1) Yes, I get that this is a non-starter politically.  But at the same time, if the right is going to label even tepid regulatory measures as "socialist," there's really no political harm in enacting actual socialist programs.

2) A wealth tax of the sort described would make the NBA salary cap unnecessary.  Let's go Knicks!

3) A federal wealth tax could well be unconstitutional as a "direct tax" that is not apportioned by state, although it is not clear whether current Supreme Court doctrine is as restrictive of such direct taxes as the old jurisprudence per Pollock v. Farmers' Loan & Trust Co..

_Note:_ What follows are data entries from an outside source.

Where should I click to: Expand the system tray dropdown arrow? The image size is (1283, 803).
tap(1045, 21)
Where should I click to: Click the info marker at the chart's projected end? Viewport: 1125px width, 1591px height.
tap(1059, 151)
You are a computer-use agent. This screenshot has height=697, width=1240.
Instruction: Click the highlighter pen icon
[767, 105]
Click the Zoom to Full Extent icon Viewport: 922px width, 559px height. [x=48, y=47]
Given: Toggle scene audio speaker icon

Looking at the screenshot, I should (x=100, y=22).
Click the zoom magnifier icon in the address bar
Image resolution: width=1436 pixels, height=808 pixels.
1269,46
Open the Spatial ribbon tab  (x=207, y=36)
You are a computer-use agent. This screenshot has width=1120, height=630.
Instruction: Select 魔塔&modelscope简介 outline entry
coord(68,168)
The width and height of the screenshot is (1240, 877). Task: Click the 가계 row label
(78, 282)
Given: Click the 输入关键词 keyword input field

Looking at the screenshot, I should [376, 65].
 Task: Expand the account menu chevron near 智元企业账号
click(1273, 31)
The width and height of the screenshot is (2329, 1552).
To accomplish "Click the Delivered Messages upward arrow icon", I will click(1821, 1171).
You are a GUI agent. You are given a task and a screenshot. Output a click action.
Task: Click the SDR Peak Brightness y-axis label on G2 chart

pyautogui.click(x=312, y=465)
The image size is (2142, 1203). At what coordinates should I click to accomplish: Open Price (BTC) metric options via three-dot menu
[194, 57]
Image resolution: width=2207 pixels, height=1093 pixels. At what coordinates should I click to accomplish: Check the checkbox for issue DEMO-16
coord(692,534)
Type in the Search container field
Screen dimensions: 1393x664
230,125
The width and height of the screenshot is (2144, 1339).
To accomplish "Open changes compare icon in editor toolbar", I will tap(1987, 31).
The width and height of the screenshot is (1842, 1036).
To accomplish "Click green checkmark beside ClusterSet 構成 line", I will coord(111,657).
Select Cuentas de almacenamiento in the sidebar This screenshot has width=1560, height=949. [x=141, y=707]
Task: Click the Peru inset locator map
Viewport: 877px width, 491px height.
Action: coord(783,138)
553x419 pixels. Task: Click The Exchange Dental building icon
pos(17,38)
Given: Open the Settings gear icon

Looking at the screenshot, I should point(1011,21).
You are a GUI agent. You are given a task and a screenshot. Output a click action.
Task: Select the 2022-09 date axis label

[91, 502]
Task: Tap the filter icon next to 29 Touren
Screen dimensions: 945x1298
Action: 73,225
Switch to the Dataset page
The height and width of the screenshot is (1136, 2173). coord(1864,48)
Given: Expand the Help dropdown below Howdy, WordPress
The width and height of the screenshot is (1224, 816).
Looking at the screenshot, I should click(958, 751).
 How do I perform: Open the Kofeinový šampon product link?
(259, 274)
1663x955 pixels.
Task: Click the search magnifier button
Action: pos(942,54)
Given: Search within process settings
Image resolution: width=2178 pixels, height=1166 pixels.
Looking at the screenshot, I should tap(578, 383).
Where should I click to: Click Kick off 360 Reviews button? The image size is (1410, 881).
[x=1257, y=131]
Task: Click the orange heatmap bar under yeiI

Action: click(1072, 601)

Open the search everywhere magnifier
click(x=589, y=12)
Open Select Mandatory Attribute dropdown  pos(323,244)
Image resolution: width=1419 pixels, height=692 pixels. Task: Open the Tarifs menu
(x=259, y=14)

4) Even assuming a federal  wealth tax would not run afoul of the apportionment requirement, I worry that the Court that gave us Citizens United might strike it down as a violation of the First Amendment.  After all, a law that does not facially discriminate on the basis of content or speaker can nonetheless be invalidated as content-based or speaker-based if it is motivated by content-based or speaker-based concerns.  More broadly, I worry that in the future, other facially content-neutral and speaker-neutral measures adopted for the purpose of curbing the distorting influence of money on politics could be struck down on the grounds that they discriminate against the views of the rich.  I would hope to be proven wrong, but one never knows.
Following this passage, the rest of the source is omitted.